There were many PMR topics i disliked and find useless in a pain fellowship and beyond, such as Orthotics/prosthetics, SCI, TBI to name a few.
Really?
I recently did an IME on patient with a Tibialis Posterior tendon tear where I had to comment on what kind of orthosis he should get.
Had another IME on a patient with SCI and conus injury after L1 burst fracture, fusion T11-L3 with chronic back pain and paraplegia. Was asked to comment on future care for pain management and maintainence care (labs, urodynamic studies, etc.) for the SCI.
I hope you were joking about MSK only taking a few months to learn.

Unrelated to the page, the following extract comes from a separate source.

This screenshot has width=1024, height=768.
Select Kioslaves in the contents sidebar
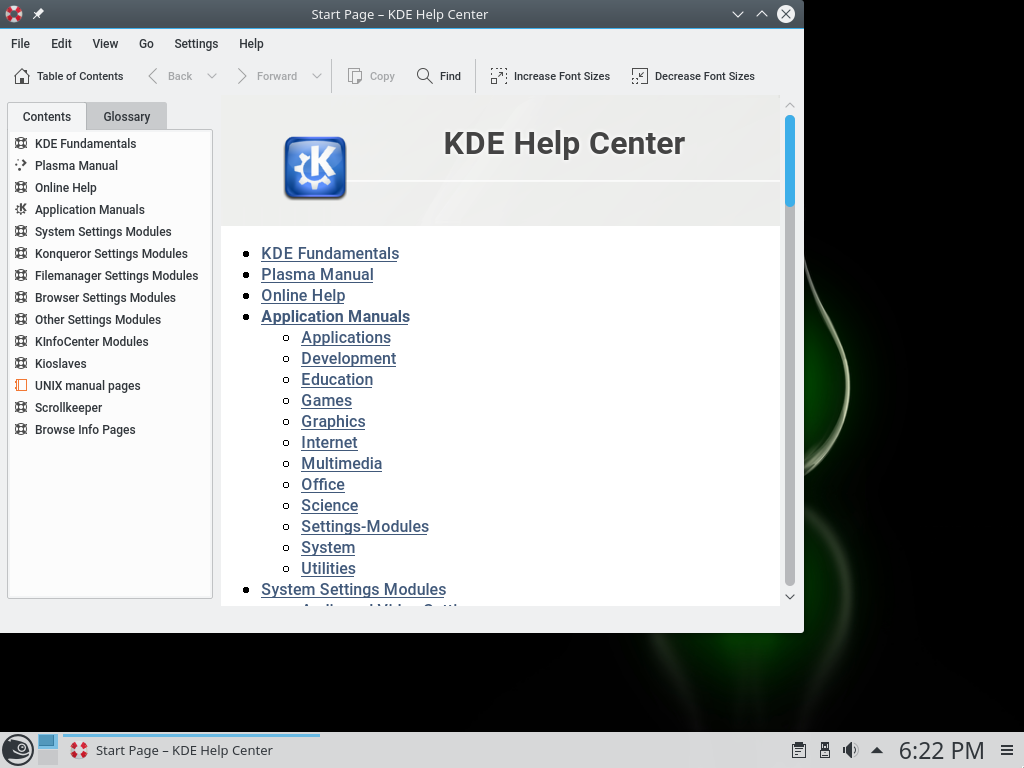point(60,364)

I tried to focus most of residency on learning musculoskeletal evaluation, and to this day still attend lectures/workshops by Michael Geraci, Gary Gray, etc. to improve my skills.
In my opinion, a cookie cutter set of manual muscle testing, DTR's, straight leg raise and sensory exam to light touch is not that great of an exam.

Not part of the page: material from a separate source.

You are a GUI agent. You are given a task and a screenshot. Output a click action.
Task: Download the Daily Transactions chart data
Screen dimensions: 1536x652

Learning MSK is not simply pulling out your old muscle/nerve charts from medschool 1st year anatomy, it's learning/visualizing how the muscles, bones and tendons move
in concert that makes the subject matter difficult, and even more difficult to conceptualize.
Orthotics and Prosthetics (essentially questions about biomechanics/kinematics) has on average been one of the lower scoring sections on SAE and PM&R board exams for the past several years. Now, picture one of your chronic pain patients walking down the hall (antalgic gait, cane he/she may or may not need in the wrong hand, increased anterior pelvic tilt/lumbar lordosis, Pes Planus, no radicular symptoms-just lumbar/buttock and trap/interscapular pain)
If you can't evaluate him, it's either opiates or let the physical therapist figure out what's wrong.